Today Davidson lives in Brasstown, North Carolina, where she tends to a bountiful garden with her husband. When they gather green tomatoes, she saves some to ripen for other recipes. But most of them go into her green tomato marmalade, which she finds pairs perfectly with her buttery, nutty take on cheese crackers, called pennies.

“The colors are beautiful together, orange and green. And the [flavors] pair very well,” Davidson says. “It’s like serving a chutney or fig preserve on a cheese board.”


Davidson adapted her marmalade recipe from the Shakers, an English religious group who brought their craftsmanship to America in the 1740s. Her recipe uses lemons sliced paper-thin to help the marmalade set properly, and enhance its sweet and sour flavor. The tang complements Davidson’s pennies, which have layers like a pie pastry and the texture of shortbread. 

Davidson likes rolling her dough in toppings for an extra flavor before slicing and shaping, favoring “sesame seeds for their nuttiness or pecans for their butteriness.” In The Folk School Cookbook, Davidson shares more than 200 recipes, including her cheese penny stars and marmalade, which she adds before baking. 

“They’re a pantry staple for a classic Southern home,” Davidson says. “They give that crispy, savory ‘something’ to a drink table.”


  • Green Tomato Marmalade (Yield: About 6 cups)

    • 2 quarts small green tomatoes, sliced

    • ½ teaspoon salt

    • 4 whole lemons, halved and sliced paper thin, seeds removed

    • 4 cups sugar

  • Cheese Pennies (Yield: About 36 Crackers)

    • 1½ cups unbleached all-purpose flour

    • ½ teaspoon salt

    • 1 teaspoon dry mustard

    • ¼ teaspoon cayenne pepper

    • ½ pound extra-sharp Cheddar cheese

    • ½ cup butter

    • 2 tablespoons ice water


  1. For the Green Tomato Marmalade: Combine tomatoes, salt, and lemons in a large, heavy saucepan.

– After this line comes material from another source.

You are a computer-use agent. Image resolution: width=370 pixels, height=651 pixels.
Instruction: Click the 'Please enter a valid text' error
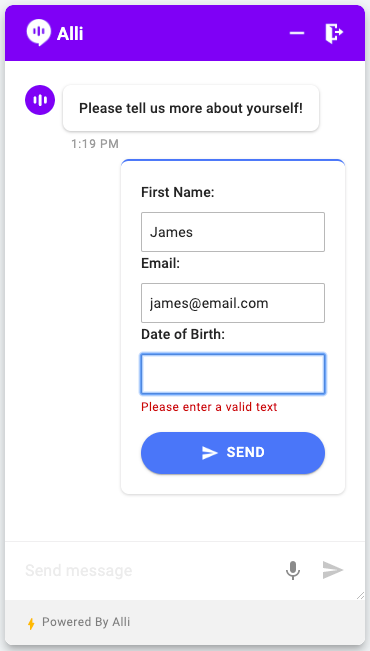(x=209, y=407)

  2. Cover with water and bring to a boil. Cook for about ten minutes. Drain well.

  3. Warm up sugar in a preserving pan, adding green tomatoes and lemon. Simmer until thickened and mixture reaches 220˚F, about 35–45 minutes.

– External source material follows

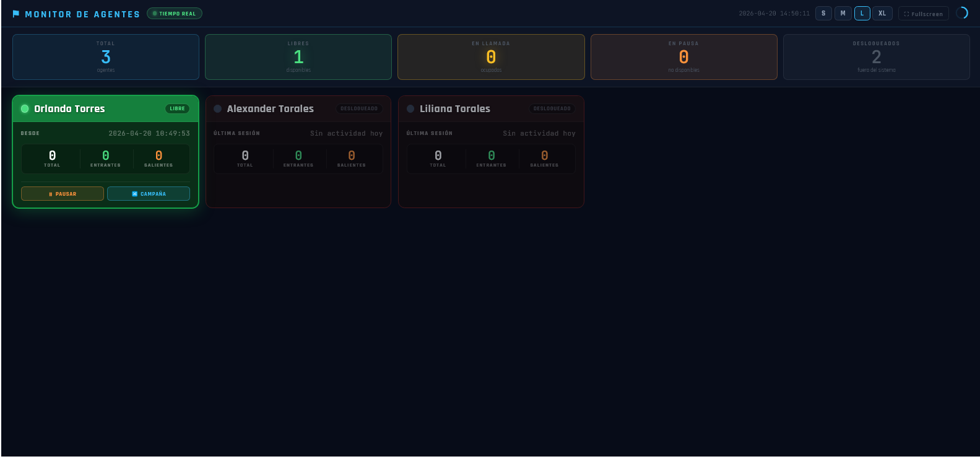Screen dimensions: 980x459
Task: Click the loading spinner icon at top right
Action: (962, 13)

  4. Pour into sterilized jars, leaving 1¼-inch headspace and seal. Water bath can for 5 minutes or keep covered in the refrigerator.

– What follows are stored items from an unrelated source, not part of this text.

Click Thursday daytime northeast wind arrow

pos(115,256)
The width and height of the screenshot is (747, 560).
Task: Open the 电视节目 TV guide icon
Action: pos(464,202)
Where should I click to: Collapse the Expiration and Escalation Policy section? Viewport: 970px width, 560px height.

  5. For the Cheese Pennies: Whisk together flour, salt, mustard, and cayenne pepper and set aside.

  6. Grate cheddar cheese finely by hand or in a food processor.

  7. Add softened butter to food processor and cream together with cheese. Add dry ingredients. 

  8. Pulse machine while adding water until mixture comes together, no more than 30 seconds.

  9. Turn dough onto wax paper or parchment and shape into logs about 1 ½ inches in diameter. If desired, roll logs in finely chopped pecans, sesame seeds, or poppy seeds.

  10. Wrap tightly in plastic wrap and freeze until hard enough to slice easily. Can be frozen for up to 3 months if double wrapped.

  11. Preheat oven to 400˚F. To bake, slice logs about ⅛ -inch thick and place ½ inch apart on parchment lined baking sheets. 

  12. Bake for 10 minutes or until golden. Cool completely on racks and store in airtight containers.

  13. Star Variation: Roll chilled dough about ¼ inch thick and cut into star shapes. Place ½ teaspoon of Green Tomato Marmalade on the center of each cracker before baking.